**WHAT YOU SHOULD DO:** Extend the MPTCP subflow iterator patch below, continuing directly after its last line.

**TEXT PASSAGE:**
** begin **
From: Geliang Tang <tanggeliang@kylinos.cn>
It's necessary to traverse all subflows on the conn_list of an MPTCP
socket and then call kfunc to modify the fields of each subflow. In
kernel space, mptcp_for_each_subflow() helper is used for this:
mptcp_for_each_subflow(msk, subflow)
kfunc(subflow);
But in the MPTCP BPF program, this has not yet been implemented. As
Martin suggested recently, this conn_list walking + modify-by-kfunc
usage fits the bpf_iter use case.
So this patch adds a new bpf_iter type named "mptcp_subflow" to do
this and implements its helpers bpf_iter_mptcp_subflow_new()/_next()/
_destroy(). And register these bpf_iter mptcp_subflow into mptcp
common kfunc set. Then bpf_for_each() for mptcp_subflow can be used
in BPF program like this:
bpf_for_each(mptcp_subflow, subflow, msk)
kfunc(subflow);
v2: remove msk->pm.lock in _new() and _destroy() (Martin)
drop DEFINE_BPF_ITER_FUNC, change opaque[3] to opaque[2] (Andrii)
v3: drop bpf_iter__mptcp_subflow
v4: if msk is NULL, initialize kit->msk to NULL in _new() and check it in
_next() (Andrii)
v5: use list_is_last() instead of list_entry_is_head()
add KF_ITER_NEW/NEXT/DESTROY flags
add msk_owned_by_me in _new()
v6: add KF_TRUSTED_ARGS flag (Andrii, Martin)
"Suggested-by: Martin KaFai Lau <martin.lau@kernel.org>"
Signed-off-by: Geliang Tang <tanggeliang@kylinos.cn>
---
net/mptcp/bpf.c | 49 +++++++++++++++++++++++++++++++++++++++++++++----
1 file changed, 45 insertions(+), 4 deletions(-)
diff --git a/net/mptcp/bpf.c b/net/mptcp/bpf.c
index c8bc18dff85d..49df9e5d5667 100644
--- a/net/mptcp/bpf.c
+++ b/net/mptcp/bpf.c
@@ -201,9 +201,16 @@ static const struct btf_kfunc_id_set bpf_mptcp_fmodret_set = {
.set = &bpf_mptcp_fmodret_ids,
};
-__diag_push();
-__diag_ignore_all("-Wmissing-prototypes",
- "kfuncs which will be used in BPF programs");
+struct bpf_iter_mptcp_subflow {
+ __u64 __opaque[2];
+} __attribute__((aligned(8)));
+
+struct bpf_iter_mptcp_subflow_kern {
+ struct mptcp_sock *msk;
+ struct list_head *pos;
+} __attribute__((aligned(8)));
+
+__bpf_kfunc_start_defs();
__bpf_kfunc struct mptcp_sock *bpf_mptcp_sk(struct sock *sk)
** end **
Dataset rows:
** begin **
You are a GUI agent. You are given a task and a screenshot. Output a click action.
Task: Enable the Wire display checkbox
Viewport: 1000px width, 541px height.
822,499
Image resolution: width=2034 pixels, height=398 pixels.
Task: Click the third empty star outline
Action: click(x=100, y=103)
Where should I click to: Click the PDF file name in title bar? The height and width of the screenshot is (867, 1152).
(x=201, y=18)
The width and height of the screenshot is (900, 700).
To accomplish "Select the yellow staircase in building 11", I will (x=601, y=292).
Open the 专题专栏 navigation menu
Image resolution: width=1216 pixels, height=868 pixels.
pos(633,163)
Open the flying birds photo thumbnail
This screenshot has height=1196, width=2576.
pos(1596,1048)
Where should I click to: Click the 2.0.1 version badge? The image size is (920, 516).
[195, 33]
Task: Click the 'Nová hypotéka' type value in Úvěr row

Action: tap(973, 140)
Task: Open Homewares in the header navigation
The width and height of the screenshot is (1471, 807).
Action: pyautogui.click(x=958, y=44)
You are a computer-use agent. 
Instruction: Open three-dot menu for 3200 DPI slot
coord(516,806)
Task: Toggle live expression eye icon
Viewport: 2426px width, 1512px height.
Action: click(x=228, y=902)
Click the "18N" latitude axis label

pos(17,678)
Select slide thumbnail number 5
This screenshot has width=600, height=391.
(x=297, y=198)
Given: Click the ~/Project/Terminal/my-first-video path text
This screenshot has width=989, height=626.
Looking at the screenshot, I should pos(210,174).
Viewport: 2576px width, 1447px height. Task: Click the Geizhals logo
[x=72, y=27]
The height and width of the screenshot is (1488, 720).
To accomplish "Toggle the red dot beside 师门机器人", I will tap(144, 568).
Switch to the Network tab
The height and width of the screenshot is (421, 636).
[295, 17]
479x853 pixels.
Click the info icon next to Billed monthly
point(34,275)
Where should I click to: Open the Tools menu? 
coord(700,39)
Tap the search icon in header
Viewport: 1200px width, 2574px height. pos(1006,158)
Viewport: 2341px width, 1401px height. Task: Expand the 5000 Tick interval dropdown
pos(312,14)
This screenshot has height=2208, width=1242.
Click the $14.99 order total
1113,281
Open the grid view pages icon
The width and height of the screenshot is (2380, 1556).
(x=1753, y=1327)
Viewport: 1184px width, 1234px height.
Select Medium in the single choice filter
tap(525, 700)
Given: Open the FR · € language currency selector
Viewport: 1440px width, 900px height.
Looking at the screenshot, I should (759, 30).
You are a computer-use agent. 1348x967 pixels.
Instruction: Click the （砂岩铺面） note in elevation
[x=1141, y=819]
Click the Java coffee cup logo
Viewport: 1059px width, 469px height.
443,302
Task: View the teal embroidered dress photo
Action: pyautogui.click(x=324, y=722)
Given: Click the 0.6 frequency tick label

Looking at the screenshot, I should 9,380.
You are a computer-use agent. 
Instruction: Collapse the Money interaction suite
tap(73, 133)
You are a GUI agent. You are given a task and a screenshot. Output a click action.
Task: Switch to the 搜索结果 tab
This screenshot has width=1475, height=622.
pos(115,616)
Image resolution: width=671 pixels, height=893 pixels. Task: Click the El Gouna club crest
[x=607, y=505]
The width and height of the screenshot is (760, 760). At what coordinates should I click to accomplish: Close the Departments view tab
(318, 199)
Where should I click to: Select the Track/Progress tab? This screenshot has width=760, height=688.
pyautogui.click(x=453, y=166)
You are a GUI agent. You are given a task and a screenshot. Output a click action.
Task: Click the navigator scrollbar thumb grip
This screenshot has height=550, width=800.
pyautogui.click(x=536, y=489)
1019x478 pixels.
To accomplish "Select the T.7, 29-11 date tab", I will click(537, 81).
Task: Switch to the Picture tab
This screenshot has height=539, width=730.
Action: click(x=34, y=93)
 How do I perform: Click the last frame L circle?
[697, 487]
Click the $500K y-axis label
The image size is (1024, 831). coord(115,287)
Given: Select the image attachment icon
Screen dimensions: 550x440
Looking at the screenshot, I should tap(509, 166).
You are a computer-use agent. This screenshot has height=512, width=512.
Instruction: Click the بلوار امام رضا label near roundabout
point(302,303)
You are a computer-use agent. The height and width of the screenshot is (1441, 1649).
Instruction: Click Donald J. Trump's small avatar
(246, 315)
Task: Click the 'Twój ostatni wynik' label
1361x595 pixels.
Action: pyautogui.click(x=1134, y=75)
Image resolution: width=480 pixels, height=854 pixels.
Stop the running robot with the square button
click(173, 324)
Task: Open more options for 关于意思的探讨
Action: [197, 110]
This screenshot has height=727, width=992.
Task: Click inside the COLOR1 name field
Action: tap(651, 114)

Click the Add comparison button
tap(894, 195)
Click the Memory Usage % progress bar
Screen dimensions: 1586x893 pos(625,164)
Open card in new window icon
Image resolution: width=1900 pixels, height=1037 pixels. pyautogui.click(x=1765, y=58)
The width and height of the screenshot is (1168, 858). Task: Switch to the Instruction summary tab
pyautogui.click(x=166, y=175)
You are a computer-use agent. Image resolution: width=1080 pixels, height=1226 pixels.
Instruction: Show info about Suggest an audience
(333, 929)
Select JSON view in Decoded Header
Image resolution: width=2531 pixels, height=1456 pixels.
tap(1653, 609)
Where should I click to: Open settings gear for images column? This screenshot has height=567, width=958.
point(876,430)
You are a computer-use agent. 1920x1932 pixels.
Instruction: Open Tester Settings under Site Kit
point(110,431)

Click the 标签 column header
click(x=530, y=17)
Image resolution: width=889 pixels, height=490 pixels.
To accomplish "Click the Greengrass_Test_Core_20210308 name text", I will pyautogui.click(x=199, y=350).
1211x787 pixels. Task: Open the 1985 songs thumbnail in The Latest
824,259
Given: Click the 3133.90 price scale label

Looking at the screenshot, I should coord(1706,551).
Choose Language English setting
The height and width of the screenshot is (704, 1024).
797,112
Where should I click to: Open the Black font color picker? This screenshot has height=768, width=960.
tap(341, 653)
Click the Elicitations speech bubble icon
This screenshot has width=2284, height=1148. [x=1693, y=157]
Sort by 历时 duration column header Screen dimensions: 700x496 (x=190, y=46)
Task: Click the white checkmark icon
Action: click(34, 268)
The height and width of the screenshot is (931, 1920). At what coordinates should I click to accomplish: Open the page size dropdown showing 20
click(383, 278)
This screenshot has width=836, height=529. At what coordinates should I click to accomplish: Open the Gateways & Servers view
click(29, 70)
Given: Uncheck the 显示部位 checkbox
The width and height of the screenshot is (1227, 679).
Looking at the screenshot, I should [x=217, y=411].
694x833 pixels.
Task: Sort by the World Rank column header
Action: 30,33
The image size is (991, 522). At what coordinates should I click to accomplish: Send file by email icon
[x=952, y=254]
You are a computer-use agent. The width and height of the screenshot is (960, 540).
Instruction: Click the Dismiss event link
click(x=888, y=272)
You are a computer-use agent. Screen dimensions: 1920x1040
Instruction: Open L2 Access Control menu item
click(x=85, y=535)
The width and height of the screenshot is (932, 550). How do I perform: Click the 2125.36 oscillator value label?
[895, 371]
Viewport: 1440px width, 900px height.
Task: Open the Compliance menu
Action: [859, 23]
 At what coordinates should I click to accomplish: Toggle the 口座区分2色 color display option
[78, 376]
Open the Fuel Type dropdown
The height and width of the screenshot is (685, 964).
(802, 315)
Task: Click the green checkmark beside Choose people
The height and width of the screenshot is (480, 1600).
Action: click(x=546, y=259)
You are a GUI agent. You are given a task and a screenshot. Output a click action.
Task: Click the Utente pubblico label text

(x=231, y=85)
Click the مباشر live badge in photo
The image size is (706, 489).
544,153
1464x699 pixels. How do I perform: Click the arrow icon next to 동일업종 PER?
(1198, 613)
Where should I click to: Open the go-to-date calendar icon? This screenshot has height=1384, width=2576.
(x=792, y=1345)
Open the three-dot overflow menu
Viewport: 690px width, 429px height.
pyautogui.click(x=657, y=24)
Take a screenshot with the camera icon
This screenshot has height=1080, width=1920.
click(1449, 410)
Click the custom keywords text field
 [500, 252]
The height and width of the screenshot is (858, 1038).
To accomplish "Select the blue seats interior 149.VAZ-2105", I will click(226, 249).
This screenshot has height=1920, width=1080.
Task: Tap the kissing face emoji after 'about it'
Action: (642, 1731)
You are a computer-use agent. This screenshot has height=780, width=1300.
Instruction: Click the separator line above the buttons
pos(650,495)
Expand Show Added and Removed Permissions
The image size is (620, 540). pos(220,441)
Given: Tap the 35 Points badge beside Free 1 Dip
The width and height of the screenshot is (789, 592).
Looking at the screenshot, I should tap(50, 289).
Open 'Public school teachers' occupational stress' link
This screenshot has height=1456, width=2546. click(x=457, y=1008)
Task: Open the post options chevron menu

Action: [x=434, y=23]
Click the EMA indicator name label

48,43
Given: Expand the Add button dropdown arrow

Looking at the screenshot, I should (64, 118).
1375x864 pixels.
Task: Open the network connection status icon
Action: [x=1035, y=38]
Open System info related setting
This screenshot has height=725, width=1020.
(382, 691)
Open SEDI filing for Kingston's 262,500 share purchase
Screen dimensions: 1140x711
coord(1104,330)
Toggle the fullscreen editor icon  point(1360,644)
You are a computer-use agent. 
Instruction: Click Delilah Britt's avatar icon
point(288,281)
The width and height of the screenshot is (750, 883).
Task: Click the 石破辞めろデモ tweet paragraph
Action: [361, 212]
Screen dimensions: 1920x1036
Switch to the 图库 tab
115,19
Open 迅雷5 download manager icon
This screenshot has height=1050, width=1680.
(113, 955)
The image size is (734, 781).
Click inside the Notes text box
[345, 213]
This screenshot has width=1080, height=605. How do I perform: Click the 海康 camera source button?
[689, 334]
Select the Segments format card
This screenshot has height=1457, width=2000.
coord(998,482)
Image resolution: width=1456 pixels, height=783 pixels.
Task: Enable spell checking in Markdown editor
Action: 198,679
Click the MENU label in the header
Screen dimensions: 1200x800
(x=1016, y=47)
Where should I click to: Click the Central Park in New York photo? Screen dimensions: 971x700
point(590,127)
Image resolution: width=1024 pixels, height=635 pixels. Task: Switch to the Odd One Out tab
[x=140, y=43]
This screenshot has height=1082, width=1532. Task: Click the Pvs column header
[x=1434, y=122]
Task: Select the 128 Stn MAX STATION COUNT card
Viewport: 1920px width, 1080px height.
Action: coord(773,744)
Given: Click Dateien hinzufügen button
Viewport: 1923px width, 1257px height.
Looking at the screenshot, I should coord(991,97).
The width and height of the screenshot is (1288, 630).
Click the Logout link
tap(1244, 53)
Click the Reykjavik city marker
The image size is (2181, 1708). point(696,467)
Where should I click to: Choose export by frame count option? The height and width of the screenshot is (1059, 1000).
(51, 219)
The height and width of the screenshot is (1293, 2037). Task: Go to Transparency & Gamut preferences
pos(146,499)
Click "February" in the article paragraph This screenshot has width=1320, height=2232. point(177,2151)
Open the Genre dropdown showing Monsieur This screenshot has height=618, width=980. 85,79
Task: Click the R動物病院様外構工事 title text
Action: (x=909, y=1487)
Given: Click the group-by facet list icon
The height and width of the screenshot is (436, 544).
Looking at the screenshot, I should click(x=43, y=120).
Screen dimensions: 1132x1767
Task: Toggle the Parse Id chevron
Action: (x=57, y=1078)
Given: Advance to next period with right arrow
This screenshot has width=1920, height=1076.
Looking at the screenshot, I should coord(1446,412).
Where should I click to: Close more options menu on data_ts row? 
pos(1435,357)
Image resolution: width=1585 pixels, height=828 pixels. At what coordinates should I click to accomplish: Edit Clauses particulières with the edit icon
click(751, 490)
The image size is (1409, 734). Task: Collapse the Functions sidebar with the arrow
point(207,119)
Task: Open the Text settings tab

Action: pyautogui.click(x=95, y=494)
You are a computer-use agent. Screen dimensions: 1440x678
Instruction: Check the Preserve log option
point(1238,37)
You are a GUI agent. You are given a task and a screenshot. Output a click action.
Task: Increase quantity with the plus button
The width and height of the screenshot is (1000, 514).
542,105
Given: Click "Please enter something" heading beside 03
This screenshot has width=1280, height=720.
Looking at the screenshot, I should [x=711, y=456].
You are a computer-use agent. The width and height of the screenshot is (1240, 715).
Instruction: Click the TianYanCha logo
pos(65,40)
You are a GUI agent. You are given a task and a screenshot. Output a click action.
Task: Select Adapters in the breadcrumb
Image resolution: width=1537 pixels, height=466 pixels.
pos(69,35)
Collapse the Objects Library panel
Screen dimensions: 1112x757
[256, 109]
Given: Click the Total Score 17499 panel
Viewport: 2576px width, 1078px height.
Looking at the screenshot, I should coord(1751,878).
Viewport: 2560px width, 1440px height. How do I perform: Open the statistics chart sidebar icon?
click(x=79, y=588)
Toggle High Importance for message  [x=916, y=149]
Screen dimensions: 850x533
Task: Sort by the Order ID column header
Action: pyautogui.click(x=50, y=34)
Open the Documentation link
** end **
**EXERCISE ANSWER:**
{
@@ -222,6 +229,37 @@ bpf_mptcp_subflow_tcp_sock(const struct mptcp_subflow_context *subflow)
return mptcp_subflow_tcp_sock(subflow);
}
+__bpf_kfunc int bpf_iter_mptcp_subflow_new(struct bpf_iter_mptcp_subflow *it,
+ struct mptcp_sock *msk)
+{
+ struct bpf_iter_mptcp_subflow_kern *kit = (void *)it;
+
+ kit->msk = msk;
+ if (!msk)
+ return -EINVAL;
+
+ msk_owned_by_me(msk);
+
+ kit->pos = &msk->conn_list;
+ return 0;
+}
+
+__bpf_kfunc struct mptcp_subflow_context *
+bpf_iter_mptcp_subflow_next(struct bpf_iter_mptcp_subflow *it)
+{
+ struct bpf_iter_mptcp_subflow_kern *kit = (void *)it;
+
+ if (!kit->msk || list_is_last(kit->pos, &kit->msk->conn_list))
+ return NULL;
+
+ kit->pos = kit->pos->next;
+ return list_entry(kit->pos, struct mptcp_subflow_context, node);
+}
+
+__bpf_kfunc void bpf_iter_mptcp_subflow_destroy(struct bpf_iter_mptcp_subflow *it)
+{
+}
+
__bpf_kfunc struct mptcp_subflow_context *
bpf_mptcp_subflow_ctx_by_pos(const struct mptcp_sched_data *data, unsigned int pos)
{
@@ -235,7 +273,7 @@ __bpf_kfunc bool bpf_mptcp_subflow_queues_empty(struct sock *sk)
return tcp_rtx_queue_empty(sk);
}
-__diag_pop();
+__bpf_kfunc_end_defs();
BTF_KFUNCS_START(bpf_mptcp_common_kfunc_ids)
BTF_ID_FLAGS(func, bpf_mptcp_sk)
@@ -243,6 +281,9 @@ BTF_ID_FLAGS(func, bpf_mptcp_subflow_ctx)
BTF_ID_FLAGS(func, bpf_mptcp_subflow_tcp_sock)
BTF_ID_FLAGS(func, mptcp_subflow_set_scheduled)
BTF_ID_FLAGS(func, mptcp_subflow_active)
+BTF_ID_FLAGS(func, bpf_iter_mptcp_subflow_new, KF_ITER_NEW | KF_TRUSTED_ARGS)
+BTF_ID_FLAGS(func, bpf_iter_mptcp_subflow_next, KF_ITER_NEXT | KF_RET_NULL)
+BTF_ID_FLAGS(func, bpf_iter_mptcp_subflow_destroy, KF_ITER_DESTROY)
BTF_KFUNCS_END(bpf_mptcp_common_kfunc_ids)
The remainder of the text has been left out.